__To be done__
A: List every figure written in digits in the post on PC and Mac usage numbers, in the order they appear.
B: Reproduce the stretch from "Mind you, we're" through "found respect. Really." in the post on PC and Mac usage numbers, word for word.

__Text provided__
= = = =

Oh dear, that's probably the answer you wanted to hear. Just for fun, lets plug in the figures that Jack Campbell would have us believe, i.e. that there are 32 million Macs currently in use. Now our figure rises to 59% of the total still being servicable. Ahhh, here we go. That comes out to the figure you're looking for - 236 million PCs in use.
Mind you, we're taking the word of someone who did a WHOLE 30 hours of research over a corporation that had no reason to understate its userbase by 12 million users. And we threw out all PCs manufactured before 1998. And we took your estimate of how many PCs are in landfills at face value, which is a little silly given the time frame we're using, and the fact that amortization of computer hardware happens over three years.
You know, I didn't realize just how much work you zealots did to make up statistics that suit you. I have a new found respect. Really.

= = = =

__Material__
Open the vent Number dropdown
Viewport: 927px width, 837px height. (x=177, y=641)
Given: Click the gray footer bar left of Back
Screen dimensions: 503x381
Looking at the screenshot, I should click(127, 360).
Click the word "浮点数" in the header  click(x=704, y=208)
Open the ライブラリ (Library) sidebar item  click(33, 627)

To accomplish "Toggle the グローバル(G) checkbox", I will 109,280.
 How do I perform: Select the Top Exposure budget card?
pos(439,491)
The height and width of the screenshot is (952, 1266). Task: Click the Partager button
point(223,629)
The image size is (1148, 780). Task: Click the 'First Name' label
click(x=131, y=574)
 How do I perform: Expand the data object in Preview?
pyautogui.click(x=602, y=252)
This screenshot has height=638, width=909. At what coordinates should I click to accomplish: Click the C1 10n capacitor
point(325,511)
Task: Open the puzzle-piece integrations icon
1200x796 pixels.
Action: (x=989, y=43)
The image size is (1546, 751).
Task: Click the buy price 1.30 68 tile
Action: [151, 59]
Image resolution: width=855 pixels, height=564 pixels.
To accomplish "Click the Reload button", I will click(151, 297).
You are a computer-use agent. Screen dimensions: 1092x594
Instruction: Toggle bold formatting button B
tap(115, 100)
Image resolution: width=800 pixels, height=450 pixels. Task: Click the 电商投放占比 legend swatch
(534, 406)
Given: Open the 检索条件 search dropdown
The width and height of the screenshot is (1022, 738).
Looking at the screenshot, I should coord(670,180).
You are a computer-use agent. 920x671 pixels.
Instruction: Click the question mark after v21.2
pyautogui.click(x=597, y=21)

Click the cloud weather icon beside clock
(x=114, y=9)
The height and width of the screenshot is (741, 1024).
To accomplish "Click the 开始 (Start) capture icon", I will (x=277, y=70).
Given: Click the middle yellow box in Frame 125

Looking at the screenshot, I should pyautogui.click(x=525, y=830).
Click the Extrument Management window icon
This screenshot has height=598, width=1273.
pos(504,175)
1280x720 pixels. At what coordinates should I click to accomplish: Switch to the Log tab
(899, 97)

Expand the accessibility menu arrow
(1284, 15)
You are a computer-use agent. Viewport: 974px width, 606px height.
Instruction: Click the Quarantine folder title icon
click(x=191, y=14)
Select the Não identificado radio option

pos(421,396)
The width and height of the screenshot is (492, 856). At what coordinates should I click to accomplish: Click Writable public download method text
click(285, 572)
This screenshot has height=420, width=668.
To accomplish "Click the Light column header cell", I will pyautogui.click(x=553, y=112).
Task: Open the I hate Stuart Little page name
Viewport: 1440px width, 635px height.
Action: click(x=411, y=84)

= = = =

__Solutions for each task__
A: 32 million, 59%, 236 million, 30 hours, 12 million, 1998

B:
Mind you, we're taking the word of someone who did a WHOLE 30 hours of research over a corporation that had no reason to understate its userbase by 12 million users. And we threw out all PCs manufactured before 1998. And we took your estimate of how many PCs are in landfills at face value, which is a little silly given the time frame we're using, and the fact that amortization of computer hardware happens over three years.
You know, I didn't realize just how much work you zealots did to make up statistics that suit you. I have a new found respect. Really.